→ **What you need to do**
Look below for the line with "Click アクセシビリティオプション button". Retype it and every line after it to the end, exactly, but leave out the pictures.

+++ Available records +++

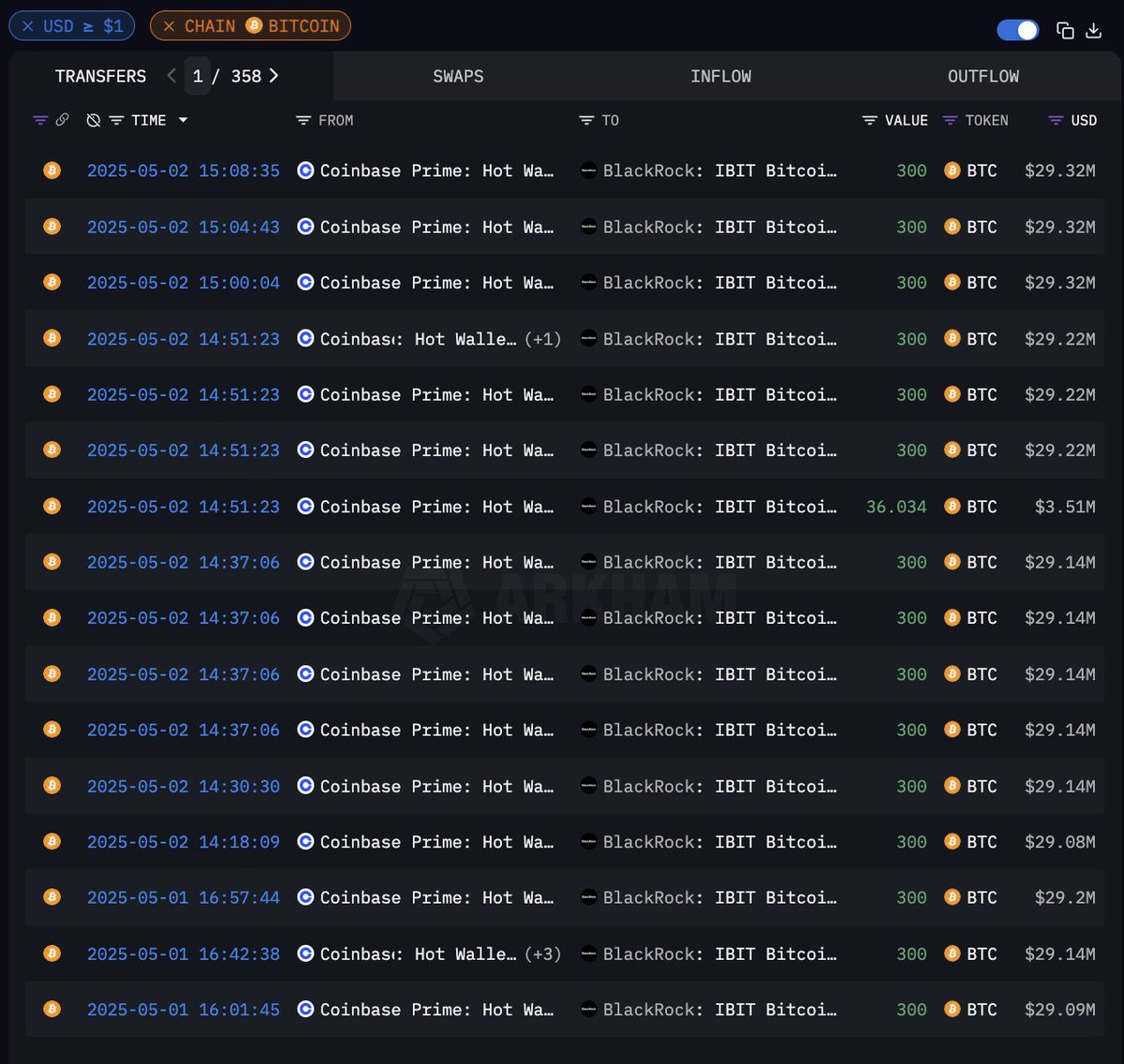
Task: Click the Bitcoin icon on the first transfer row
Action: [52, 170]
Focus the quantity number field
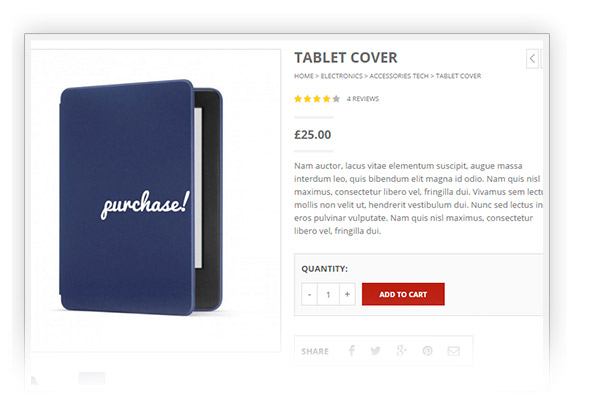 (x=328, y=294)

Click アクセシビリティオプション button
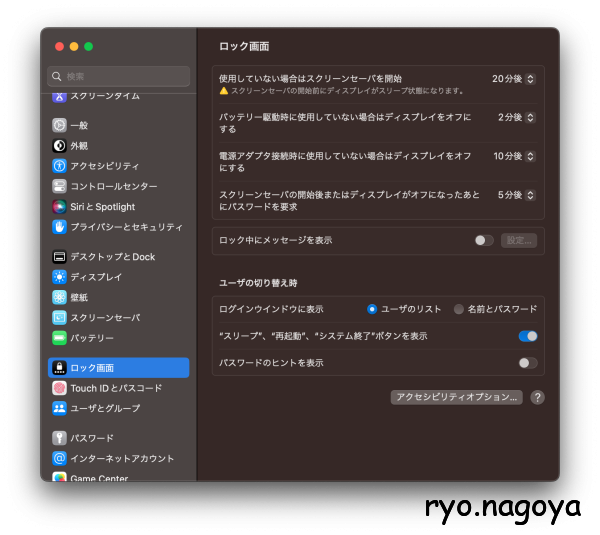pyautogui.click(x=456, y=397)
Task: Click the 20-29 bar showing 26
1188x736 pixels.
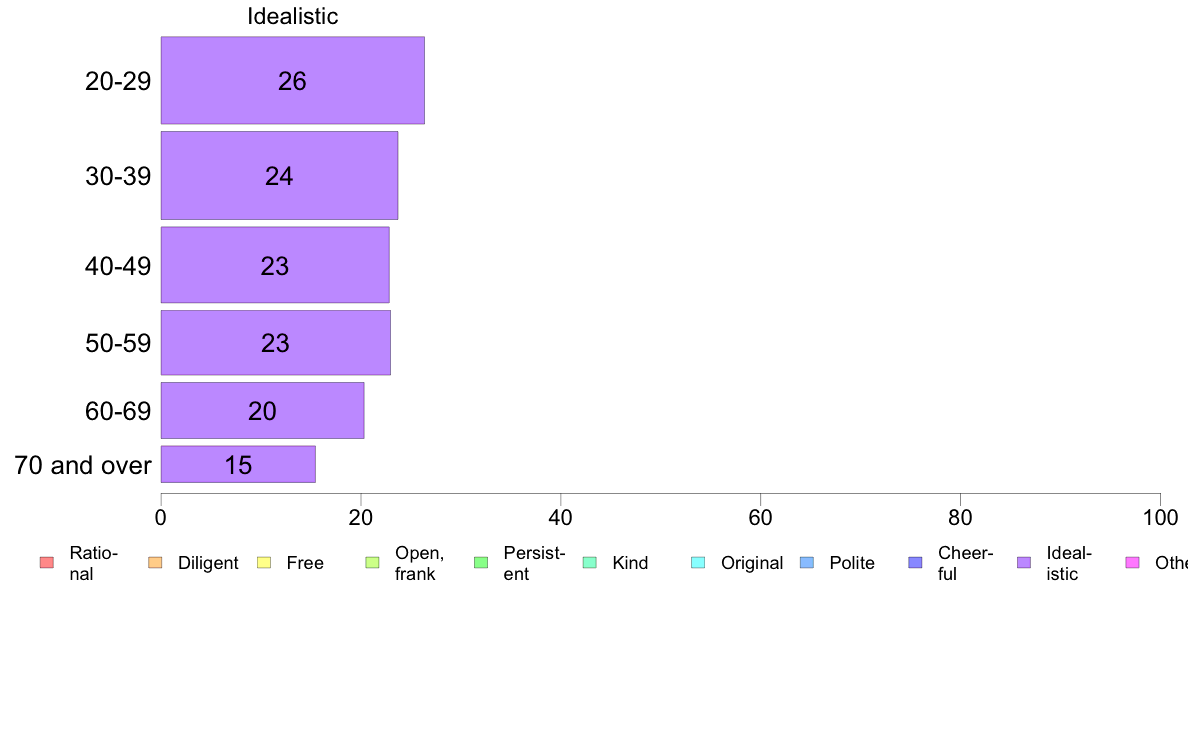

+++

→ **Task answer**
Click アクセシビリティオプション button
pyautogui.click(x=456, y=397)
Task: Click the 20-29 bar showing 26
1188x736 pixels.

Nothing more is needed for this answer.